=== Given task ===
Reproduce every one of the following entries word for word, keeping them in their original order.

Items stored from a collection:
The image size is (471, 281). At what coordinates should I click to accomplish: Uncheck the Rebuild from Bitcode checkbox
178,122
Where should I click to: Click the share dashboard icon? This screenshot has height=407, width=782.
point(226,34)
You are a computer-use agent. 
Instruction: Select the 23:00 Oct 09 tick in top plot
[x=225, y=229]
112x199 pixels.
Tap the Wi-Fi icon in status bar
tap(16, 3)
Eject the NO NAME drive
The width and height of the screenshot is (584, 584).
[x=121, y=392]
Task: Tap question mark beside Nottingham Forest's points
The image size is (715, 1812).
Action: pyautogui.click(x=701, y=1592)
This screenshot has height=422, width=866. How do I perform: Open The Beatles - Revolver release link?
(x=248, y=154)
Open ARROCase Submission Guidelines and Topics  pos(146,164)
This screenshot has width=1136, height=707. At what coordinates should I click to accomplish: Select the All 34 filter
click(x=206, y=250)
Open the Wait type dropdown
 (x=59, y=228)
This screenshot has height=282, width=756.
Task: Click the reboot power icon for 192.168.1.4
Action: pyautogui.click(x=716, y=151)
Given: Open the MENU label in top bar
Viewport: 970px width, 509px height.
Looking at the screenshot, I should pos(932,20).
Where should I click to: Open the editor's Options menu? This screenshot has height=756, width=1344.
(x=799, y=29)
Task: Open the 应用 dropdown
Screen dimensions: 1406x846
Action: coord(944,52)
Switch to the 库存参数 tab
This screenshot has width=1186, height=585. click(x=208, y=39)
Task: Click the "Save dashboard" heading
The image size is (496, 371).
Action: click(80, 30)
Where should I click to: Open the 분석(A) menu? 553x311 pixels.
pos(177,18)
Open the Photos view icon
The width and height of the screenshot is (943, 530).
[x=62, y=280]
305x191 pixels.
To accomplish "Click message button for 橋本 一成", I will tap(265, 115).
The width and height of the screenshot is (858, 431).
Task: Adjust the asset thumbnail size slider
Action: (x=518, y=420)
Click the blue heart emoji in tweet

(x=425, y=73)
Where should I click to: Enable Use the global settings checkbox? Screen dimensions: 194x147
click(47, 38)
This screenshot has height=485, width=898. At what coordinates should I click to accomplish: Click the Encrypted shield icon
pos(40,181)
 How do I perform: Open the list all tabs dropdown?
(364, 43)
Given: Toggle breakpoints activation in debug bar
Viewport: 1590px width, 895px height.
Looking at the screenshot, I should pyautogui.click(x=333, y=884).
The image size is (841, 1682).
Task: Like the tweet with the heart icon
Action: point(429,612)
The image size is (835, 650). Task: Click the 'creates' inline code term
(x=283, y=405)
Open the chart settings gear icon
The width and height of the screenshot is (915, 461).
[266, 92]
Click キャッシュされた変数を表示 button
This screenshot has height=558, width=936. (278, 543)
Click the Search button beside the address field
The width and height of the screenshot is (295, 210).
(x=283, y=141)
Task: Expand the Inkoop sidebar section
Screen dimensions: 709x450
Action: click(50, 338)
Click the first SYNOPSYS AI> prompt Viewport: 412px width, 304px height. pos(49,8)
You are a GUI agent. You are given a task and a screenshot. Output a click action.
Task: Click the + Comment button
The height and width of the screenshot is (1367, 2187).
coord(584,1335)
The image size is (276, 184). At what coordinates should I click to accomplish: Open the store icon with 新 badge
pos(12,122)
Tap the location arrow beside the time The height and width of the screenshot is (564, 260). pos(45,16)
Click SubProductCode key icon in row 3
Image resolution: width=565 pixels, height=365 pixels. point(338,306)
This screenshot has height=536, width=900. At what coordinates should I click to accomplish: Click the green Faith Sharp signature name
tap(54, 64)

=== Reply ===
The image size is (471, 281). At what coordinates should I click to accomplish: Uncheck the Rebuild from Bitcode checkbox
178,122
Where should I click to: Click the share dashboard icon? This screenshot has height=407, width=782.
point(226,34)
You are a computer-use agent. 
Instruction: Select the 23:00 Oct 09 tick in top plot
[x=225, y=229]
112x199 pixels.
Tap the Wi-Fi icon in status bar
tap(16, 3)
Eject the NO NAME drive
The width and height of the screenshot is (584, 584).
[x=121, y=392]
Task: Tap question mark beside Nottingham Forest's points
The image size is (715, 1812).
Action: pyautogui.click(x=701, y=1592)
This screenshot has height=422, width=866. How do I perform: Open The Beatles - Revolver release link?
(x=248, y=154)
Open ARROCase Submission Guidelines and Topics  pos(146,164)
This screenshot has width=1136, height=707. At what coordinates should I click to accomplish: Select the All 34 filter
click(x=206, y=250)
Open the Wait type dropdown
 (x=59, y=228)
This screenshot has height=282, width=756.
Task: Click the reboot power icon for 192.168.1.4
Action: pyautogui.click(x=716, y=151)
Given: Open the MENU label in top bar
Viewport: 970px width, 509px height.
Looking at the screenshot, I should pos(932,20).
Where should I click to: Open the editor's Options menu? This screenshot has height=756, width=1344.
(x=799, y=29)
Task: Open the 应用 dropdown
Screen dimensions: 1406x846
Action: coord(944,52)
Switch to the 库存参数 tab
This screenshot has width=1186, height=585. click(x=208, y=39)
Task: Click the "Save dashboard" heading
The image size is (496, 371).
Action: click(80, 30)
Where should I click to: Open the 분석(A) menu? 553x311 pixels.
pos(177,18)
Open the Photos view icon
The width and height of the screenshot is (943, 530).
[x=62, y=280]
305x191 pixels.
To accomplish "Click message button for 橋本 一成", I will tap(265, 115).
The width and height of the screenshot is (858, 431).
Task: Adjust the asset thumbnail size slider
Action: (x=518, y=420)
Click the blue heart emoji in tweet

(x=425, y=73)
Where should I click to: Enable Use the global settings checkbox? Screen dimensions: 194x147
click(47, 38)
This screenshot has height=485, width=898. At what coordinates should I click to accomplish: Click the Encrypted shield icon
pos(40,181)
 How do I perform: Open the list all tabs dropdown?
(364, 43)
Given: Toggle breakpoints activation in debug bar
Viewport: 1590px width, 895px height.
Looking at the screenshot, I should pyautogui.click(x=333, y=884).
The image size is (841, 1682).
Task: Like the tweet with the heart icon
Action: point(429,612)
The image size is (835, 650). Task: Click the 'creates' inline code term
(x=283, y=405)
Open the chart settings gear icon
The width and height of the screenshot is (915, 461).
[266, 92]
Click キャッシュされた変数を表示 button
This screenshot has height=558, width=936. (278, 543)
Click the Search button beside the address field
The width and height of the screenshot is (295, 210).
(x=283, y=141)
Task: Expand the Inkoop sidebar section
Screen dimensions: 709x450
Action: click(50, 338)
Click the first SYNOPSYS AI> prompt Viewport: 412px width, 304px height. pos(49,8)
You are a GUI agent. You are given a task and a screenshot. Output a click action.
Task: Click the + Comment button
The height and width of the screenshot is (1367, 2187).
coord(584,1335)
The image size is (276, 184). At what coordinates should I click to accomplish: Open the store icon with 新 badge
pos(12,122)
Tap the location arrow beside the time The height and width of the screenshot is (564, 260). pos(45,16)
Click SubProductCode key icon in row 3
Image resolution: width=565 pixels, height=365 pixels. point(338,306)
This screenshot has height=536, width=900. At what coordinates should I click to accomplish: Click the green Faith Sharp signature name
tap(54, 64)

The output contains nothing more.